>> begin

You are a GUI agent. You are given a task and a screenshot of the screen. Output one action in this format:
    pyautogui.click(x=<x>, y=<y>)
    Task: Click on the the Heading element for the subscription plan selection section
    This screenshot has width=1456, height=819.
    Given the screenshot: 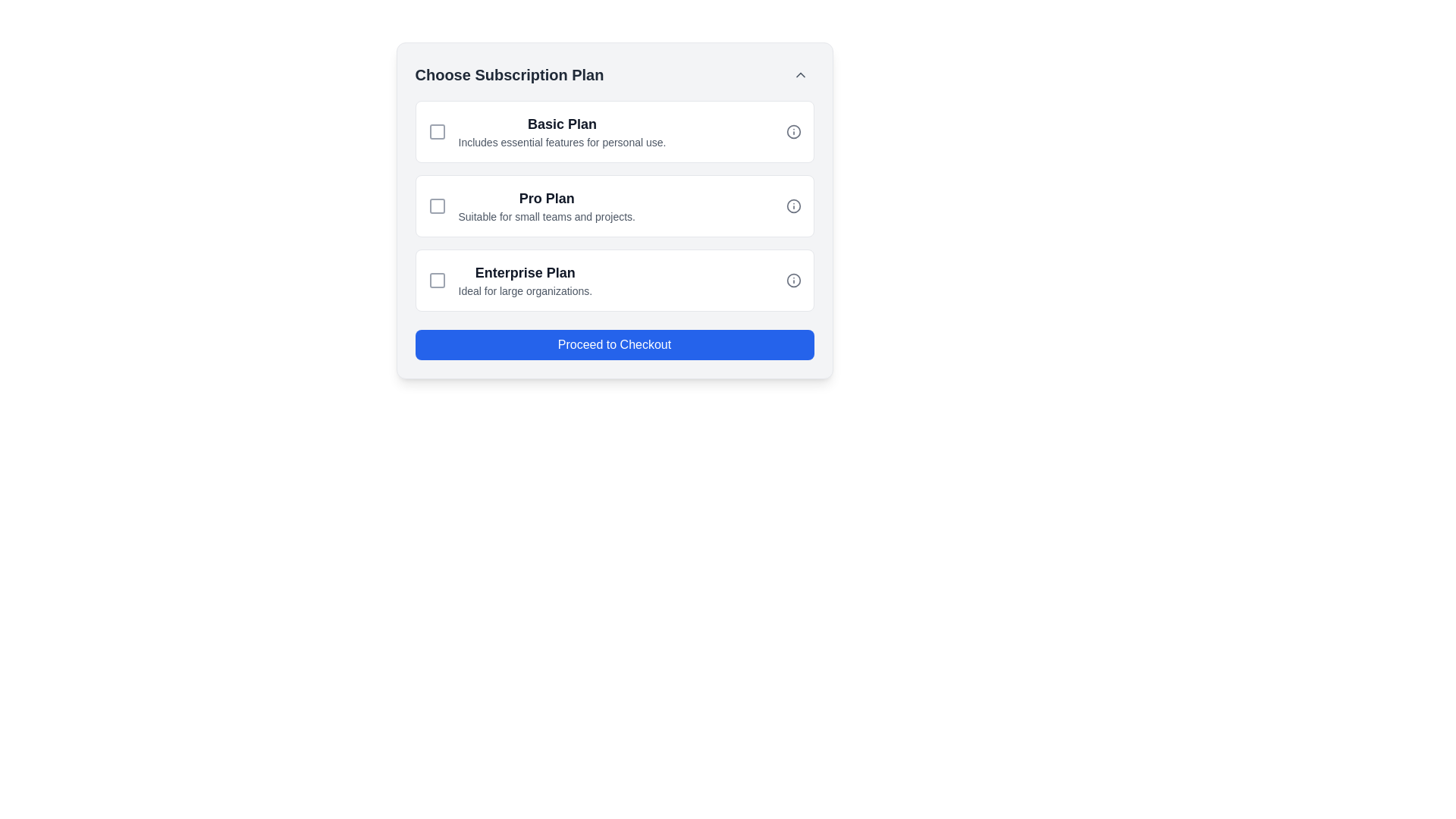 What is the action you would take?
    pyautogui.click(x=614, y=75)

>> end

# Do this
Rewrite the entries from the start through the line containing "This screenshot has", replacing "subscription" with "membership" and changing nothing else.

# Task result
You are a GUI agent. You are given a task and a screenshot of the screen. Output one action in this format:
    pyautogui.click(x=<x>, y=<y>)
    Task: Click on the the Heading element for the membership plan selection section
    This screenshot has width=1456, height=819.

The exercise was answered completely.